WhoSFX: Can you tell us a bit more about what the role of Assistant Floor Manager actually entailed?

Margot: In the 1960’s to around the 1990’s the job of an Assistant Floor Manager in the BBC Drama Department was to be responsible for the ordering of props – both action props and those required by the Designer – having broken down the script into the various needs for location filming and for the studio recordings. You had to telephone the artists to give them their calls, mark-up the rehearsal room with tape to represent the outlines of the sets plus order rehearsal furniture.

We’d attend rehearsal and mark the artists’ moves into the script for the Director to be able to write the camera script and note any dialogue changes for the script editor. We’d also mark the furniture on the camera plan for the Production Manager. We had to attend filming on location with the responsibility of checking artists into costume and make-up, making sure the action props were loaded onto the props van and available at the right time for the correct scenes. Sometimes you’d help to stop traffic or passers-by whilst shooting as well as generally helping out during the shoot. At the end of the day you had to make sure the artists had transport back. In the studio you would check the action props, check the furniture positions were in the right place and prompt the actors if necessary.
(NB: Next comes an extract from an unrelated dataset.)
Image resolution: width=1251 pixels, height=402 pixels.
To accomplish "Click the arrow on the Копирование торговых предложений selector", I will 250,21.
The basic production team would be the Director, Production Manager, Directors Assistant and the AFM with a Floor Assistant joining the team for the studio to get the actors organised onto set. When most BBC Drama went over to mostly ‘location’ type work, the roles were changed into a bigger team and the titles were changed to Director, 1st Assistant, 2nd Assistant, 3rd Assistant, Location Manager, Script Supervisor and Runner, Accountant and Account Assistant, Art Director etc

WhoSFX: How did you get involved in this line of work?
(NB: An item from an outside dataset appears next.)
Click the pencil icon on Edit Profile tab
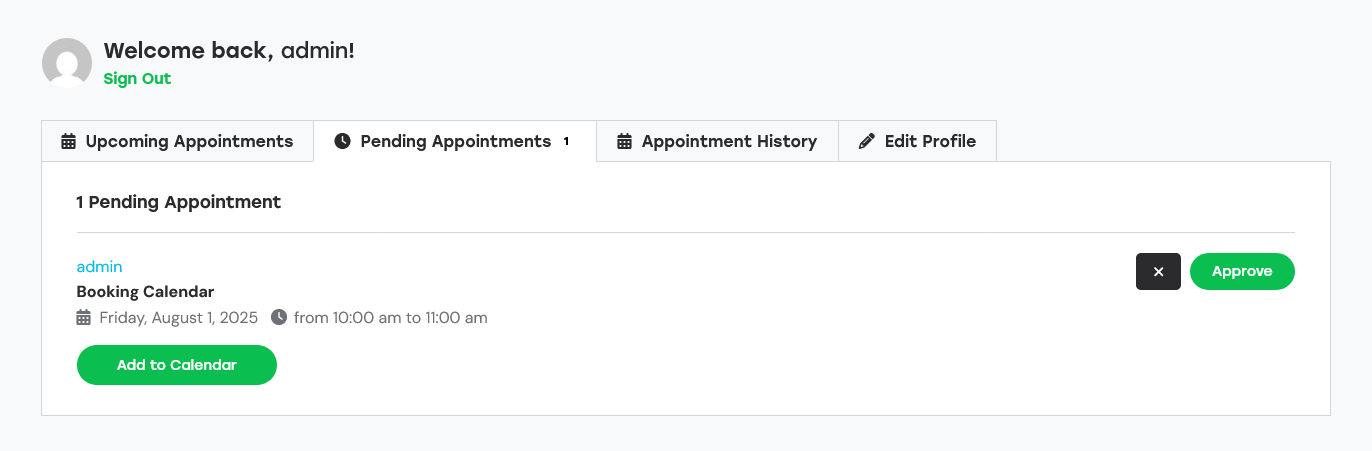 point(867,141)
Margot: I went to a stage school (The Arts Educational) in London as I was considered to be a good dancer. The school also had an agent and I auditioned for various acting parts in TV, Film and Theatre. I was lucky enough to be chosen for some jobs for the BBC when I was 13, in one production I played the sister of Anneke Wills who was also at the Arts Educational. This was in the time when TV was often transmitted live. I loved the atmosphere and excitement and decided I wanted to work on the production side. I applied to the BBC and was told that I had to get experience as a Stage Manager and be over 21. Instead I did a secretarial course and managed to get a job as a Secretary to BBC Enterprises, then became a Producer’s secretary in Drama Serials and eventually got an attachment as a trainee AFM. My first assignment was Doctor Who on The War Machines trailing Lovett Bickford. I eventually ended my production career as an Associate /Line Producer.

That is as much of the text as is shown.